Who says cauliflower has to be white? Here are several types with pretty colors and designs.
We have several seed types available here at David's Garden Seeds®. Some of our seeds are a combination of several types. For instance an open pollinated seed can also be organic and an heirloom.
Some out there, like a certain major food chain, labels all open pollinated seeds as heirlooms. This is not true. While there is no standard for heirlooms, it is generally accepted that any seed developed before 1950 and is open pollinated is an heirloom.
Below you will find brief descriptions of each type of seed.
We offer many heirloom seeds from all across the country. Heirloom seeds are seeds that generally have been around for 75 years or more. There is no standard for what makes a seed "heirloom" like there is for what makes it "organic".
Heirlooms are usually better tasting than hybrids but are usually harder to grow and more susceptible to insects and diseases. But many of these can be avoided if using a good organic growing program.
These are also open pollinated types meaning they will reproduce themselves. While all heirlooms are open pollinated not all open pollinated seeds are heirlooms.
David's Garden Seeds® has over 800 heirloom types. We are adding more every week.
Seed Types - Organic Seeds
Some of our seeds have been grown organically. Organically grown seeds means they have been grown without using man-made (synthetic) chemicals. Even though we are not certified as an organic grower (takes lots of time and money), we grow our own products organically. Organic can also apply to hybrids as well. However, we can no longer label our seeds as organic, even though we get them from certified organic growers because we do not have organic certification.
Seed Types - Open Pollinated Seeds
Open pollinated seeds are seeds that will reproduce themselves. These are the ones you want to grow to save for future plantings. All heirloom seeds are open-pollinated, but not all open-pollinated seeds are heirlooms. If you plan on producing your own seeds, you will need to do some studying to make sure you have planted them so they will not cross pollinate. There is nothing wrong if they do, you just will not get the "pure" open pollinated seeds to produce more plants.
Seed Types - Hybrid Seeds
Hybrid seeds refer to seeds where the breeder has taken characteristics of different attributes of plants of the same family and combined them to make a plant that grows better, has more disease resistance and so on. They will reproduce but the reproduction will not be an exact copy of itself. And there is no telling what you will get.

**Exercise instructions**
**a)** According to the seed types page, how many heirloom types does David's Garden Seeds® offer?
**b)** Repeat the seed types page word for word from "We offer many" to "open pollinated seeds are heirlooms.".

**Material provided**
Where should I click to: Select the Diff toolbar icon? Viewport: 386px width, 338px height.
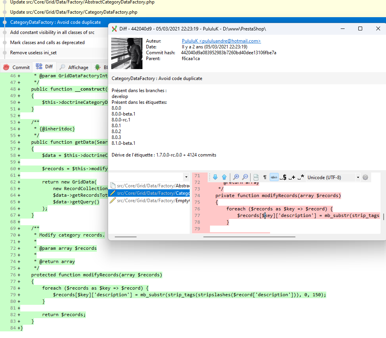point(38,67)
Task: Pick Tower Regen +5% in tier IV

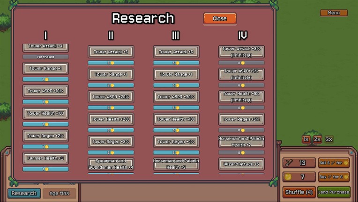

**Solutions**
**a)** Over 800.

**b)**
We offer many heirloom seeds from all across the country. Heirloom seeds are seeds that generally have been around for 75 years or more. There is no standard for what makes a seed "heirloom" like there is for what makes it "organic".
Heirlooms are usually better tasting than hybrids but are usually harder to grow and more susceptible to insects and diseases. But many of these can be avoided if using a good organic growing program.
These are also open pollinated types meaning they will reproduce themselves. While all heirlooms are open pollinated not all open pollinated seeds are heirlooms.